Agent memory is the set of data structures, storage layers, and retrieval mechanisms an AI agent uses to retain and reuse information across tool calls, conversations, and tasks. It typically combines short-term working context (recent messages, intermediate variables) with long-term persistence (vector stores, databases, files) so the agent can ground decisions in prior observations, user preferences, and past actions.
What is Agent Memory?
Agent memory is how an agent “remembers” what happened before and uses it to act better now. In practice, an agent maintains multiple memory scopes. Working memory holds transient state such as the current goal, plan, tool outputs, and a scratchpad of intermediate reasoning artifacts (not necessarily exposed to users). Episodic memory stores past task traces—what the agent did, which tools it used, and whether it succeeded—so it can avoid repeating mistakes. Semantic memory stores stable facts, such as product knowledge or user preferences (“use concise tone,” “preferred cloud region is eu-west-1”).

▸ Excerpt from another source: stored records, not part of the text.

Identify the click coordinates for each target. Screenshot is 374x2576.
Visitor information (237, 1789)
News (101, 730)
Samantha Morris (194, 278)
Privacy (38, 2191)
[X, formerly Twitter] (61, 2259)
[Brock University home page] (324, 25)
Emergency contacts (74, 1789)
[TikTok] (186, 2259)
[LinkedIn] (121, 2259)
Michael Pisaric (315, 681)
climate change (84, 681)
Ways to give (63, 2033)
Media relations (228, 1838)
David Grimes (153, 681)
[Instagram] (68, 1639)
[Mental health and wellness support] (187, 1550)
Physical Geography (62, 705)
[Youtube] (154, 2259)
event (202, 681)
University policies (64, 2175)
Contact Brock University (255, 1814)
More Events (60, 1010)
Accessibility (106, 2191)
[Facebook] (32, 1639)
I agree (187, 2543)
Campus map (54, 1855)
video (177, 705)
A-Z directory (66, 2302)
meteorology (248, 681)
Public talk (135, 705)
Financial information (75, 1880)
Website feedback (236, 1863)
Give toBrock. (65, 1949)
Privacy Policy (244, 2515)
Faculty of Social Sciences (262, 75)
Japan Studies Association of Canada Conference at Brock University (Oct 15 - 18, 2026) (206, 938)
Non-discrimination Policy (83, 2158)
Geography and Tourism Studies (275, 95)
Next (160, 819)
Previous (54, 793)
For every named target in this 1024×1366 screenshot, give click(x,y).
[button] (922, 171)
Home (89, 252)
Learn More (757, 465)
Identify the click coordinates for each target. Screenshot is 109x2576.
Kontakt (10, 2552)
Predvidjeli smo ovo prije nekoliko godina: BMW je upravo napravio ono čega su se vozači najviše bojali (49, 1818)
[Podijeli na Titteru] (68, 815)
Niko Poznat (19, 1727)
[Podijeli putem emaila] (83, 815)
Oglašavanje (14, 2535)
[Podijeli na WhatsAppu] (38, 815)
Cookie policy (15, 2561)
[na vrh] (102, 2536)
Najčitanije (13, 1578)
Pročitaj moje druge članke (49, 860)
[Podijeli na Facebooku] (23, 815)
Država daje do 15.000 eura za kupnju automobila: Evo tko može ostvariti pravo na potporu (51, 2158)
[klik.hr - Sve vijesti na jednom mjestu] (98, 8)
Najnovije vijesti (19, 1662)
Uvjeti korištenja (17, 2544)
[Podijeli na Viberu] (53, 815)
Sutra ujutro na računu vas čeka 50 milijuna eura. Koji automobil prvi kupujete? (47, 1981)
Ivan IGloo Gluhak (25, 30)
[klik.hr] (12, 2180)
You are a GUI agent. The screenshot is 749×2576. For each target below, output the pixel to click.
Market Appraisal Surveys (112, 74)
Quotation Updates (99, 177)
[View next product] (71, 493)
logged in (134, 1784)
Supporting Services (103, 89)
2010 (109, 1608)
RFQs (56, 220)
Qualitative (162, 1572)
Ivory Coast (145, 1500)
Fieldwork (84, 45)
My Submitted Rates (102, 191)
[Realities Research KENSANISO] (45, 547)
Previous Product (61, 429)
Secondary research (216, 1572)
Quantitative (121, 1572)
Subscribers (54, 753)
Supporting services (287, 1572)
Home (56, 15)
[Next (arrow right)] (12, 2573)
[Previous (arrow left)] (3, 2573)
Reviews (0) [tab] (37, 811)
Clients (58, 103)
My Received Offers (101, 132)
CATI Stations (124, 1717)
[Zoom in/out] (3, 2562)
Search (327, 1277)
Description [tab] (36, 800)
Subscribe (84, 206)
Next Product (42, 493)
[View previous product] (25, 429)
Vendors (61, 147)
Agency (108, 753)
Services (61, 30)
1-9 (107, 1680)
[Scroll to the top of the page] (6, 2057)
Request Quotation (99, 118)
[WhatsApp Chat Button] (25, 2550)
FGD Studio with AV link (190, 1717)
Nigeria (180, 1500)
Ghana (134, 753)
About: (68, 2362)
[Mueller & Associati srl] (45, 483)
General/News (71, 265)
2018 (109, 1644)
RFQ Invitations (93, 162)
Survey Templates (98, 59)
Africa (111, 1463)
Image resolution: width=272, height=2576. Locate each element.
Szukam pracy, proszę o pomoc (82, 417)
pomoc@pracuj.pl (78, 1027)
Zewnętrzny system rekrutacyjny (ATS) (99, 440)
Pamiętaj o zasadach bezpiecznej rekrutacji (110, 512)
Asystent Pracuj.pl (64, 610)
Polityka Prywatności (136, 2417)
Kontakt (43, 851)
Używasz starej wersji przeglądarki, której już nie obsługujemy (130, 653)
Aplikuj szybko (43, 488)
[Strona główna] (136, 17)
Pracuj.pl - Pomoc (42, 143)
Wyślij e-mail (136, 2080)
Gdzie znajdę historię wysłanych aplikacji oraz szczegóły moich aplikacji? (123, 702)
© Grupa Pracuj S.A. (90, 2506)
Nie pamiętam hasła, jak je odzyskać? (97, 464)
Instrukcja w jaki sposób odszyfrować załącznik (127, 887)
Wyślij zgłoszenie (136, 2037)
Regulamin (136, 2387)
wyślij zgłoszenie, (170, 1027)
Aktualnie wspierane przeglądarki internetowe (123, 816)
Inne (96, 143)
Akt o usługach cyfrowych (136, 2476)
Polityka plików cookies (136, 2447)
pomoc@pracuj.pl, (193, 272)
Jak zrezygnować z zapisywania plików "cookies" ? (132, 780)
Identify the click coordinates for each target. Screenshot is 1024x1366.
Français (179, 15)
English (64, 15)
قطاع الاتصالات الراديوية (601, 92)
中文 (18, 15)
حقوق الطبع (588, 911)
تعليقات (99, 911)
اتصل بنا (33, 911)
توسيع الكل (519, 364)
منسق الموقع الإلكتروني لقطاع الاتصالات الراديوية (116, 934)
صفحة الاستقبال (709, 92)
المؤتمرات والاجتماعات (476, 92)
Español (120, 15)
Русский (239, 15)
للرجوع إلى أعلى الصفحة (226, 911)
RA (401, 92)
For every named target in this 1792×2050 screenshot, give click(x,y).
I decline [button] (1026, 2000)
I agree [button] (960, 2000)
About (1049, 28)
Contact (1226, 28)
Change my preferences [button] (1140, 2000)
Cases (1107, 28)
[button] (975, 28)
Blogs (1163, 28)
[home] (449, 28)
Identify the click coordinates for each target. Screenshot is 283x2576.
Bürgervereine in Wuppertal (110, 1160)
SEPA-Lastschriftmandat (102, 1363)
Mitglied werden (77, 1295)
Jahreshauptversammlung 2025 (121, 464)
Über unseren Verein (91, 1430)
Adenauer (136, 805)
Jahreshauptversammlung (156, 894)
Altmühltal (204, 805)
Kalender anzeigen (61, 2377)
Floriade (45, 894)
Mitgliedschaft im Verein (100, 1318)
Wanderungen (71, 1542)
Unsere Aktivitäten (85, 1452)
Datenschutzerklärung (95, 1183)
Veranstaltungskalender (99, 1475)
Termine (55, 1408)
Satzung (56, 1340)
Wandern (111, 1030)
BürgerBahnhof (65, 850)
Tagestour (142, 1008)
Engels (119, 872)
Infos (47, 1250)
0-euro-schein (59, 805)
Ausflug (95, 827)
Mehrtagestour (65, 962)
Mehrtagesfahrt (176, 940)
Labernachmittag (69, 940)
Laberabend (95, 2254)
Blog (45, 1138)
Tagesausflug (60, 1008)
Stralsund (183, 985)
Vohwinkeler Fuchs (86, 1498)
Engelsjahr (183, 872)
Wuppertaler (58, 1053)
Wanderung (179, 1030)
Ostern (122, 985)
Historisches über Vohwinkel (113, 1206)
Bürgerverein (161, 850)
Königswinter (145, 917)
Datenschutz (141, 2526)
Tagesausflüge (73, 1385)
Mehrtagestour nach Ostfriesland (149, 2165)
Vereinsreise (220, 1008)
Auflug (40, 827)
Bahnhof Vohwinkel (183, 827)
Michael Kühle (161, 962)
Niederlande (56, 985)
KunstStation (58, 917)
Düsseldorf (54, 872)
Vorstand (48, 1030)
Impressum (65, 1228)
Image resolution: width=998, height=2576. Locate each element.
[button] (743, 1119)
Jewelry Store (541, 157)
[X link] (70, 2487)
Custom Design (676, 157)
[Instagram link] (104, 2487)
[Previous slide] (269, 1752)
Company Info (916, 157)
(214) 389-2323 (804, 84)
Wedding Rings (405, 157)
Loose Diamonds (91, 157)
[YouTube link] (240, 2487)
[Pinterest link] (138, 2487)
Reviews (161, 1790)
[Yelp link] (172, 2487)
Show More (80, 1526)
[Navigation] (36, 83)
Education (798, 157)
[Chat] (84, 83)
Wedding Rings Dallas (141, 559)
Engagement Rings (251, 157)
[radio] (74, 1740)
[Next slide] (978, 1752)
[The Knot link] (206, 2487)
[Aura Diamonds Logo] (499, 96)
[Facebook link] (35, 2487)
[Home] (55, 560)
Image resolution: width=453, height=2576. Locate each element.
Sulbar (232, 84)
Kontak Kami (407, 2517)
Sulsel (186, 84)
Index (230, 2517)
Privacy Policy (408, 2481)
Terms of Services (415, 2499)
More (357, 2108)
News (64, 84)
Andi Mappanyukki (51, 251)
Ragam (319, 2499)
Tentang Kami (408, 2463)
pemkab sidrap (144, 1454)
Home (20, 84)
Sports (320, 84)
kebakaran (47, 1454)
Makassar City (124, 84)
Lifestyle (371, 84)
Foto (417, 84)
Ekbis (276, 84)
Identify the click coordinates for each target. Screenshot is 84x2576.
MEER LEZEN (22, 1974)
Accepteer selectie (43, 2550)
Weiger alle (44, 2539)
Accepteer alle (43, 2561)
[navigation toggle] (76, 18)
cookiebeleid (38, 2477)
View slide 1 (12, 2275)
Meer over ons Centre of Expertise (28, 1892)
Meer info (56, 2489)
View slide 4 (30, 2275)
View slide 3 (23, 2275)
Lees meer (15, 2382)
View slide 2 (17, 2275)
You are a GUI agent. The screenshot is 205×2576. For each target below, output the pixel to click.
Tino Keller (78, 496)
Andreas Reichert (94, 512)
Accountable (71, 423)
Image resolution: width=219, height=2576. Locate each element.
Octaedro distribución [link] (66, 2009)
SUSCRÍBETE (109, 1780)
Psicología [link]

Modern implementations frequently represent long-term memory as embeddings in a vector database, enabling similarity search to retrieve relevant past items. A “memory manager” decides what to write (summaries, key facts, action results), how to index it (metadata, timestamps, task IDs), and what to retrieve given the current context window and budget.
Where Agent Memory is used (and why it matters)
Agent memory is critical when tasks span multiple steps or sessions: customer support agents tracking prior tickets, coding agents remembering repository conventions, or research agents accumulating sources and notes. Good memory design improves personalization, continuity, and efficiency by reducing repeated questions and enabling the agent to build on earlier work. It also helps reliability: retrieving prior tool outputs and validated facts can reduce hallucinations. However, it introduces governance needs—retention limits, access control, and redaction—because stored memories can include sensitive data.
Types
- Short-term / context-window memory: recent messages and state passed directly to the model.
- Long-term vector memory: embedded notes, summaries, and artifacts retrieved via similarity search.
- Structured memory: key-value profiles, schemas, and databases (e.g., user profile tables, task ledgers).
- Reflection memory: distilled lessons learned (what worked, what failed) written after task completion.
FAQs
How do agents decide what to store in memory?
Common approaches include storing tool results, user preferences, and end-of-task summaries; applying heuristics (importance scoring, novelty) or learned policies to control write frequency.
Does agent memory always mean a vector database?
No. Vector stores are common for semantic recall, but many agents also rely on structured databases, files, or caches for precise retrieval and auditability.
What are the main risks of agent memory?
Privacy leakage, stale or incorrect memories, and prompt-injection persistence. Mitigations include scoped retention, encryption, access control, and verification before reuse.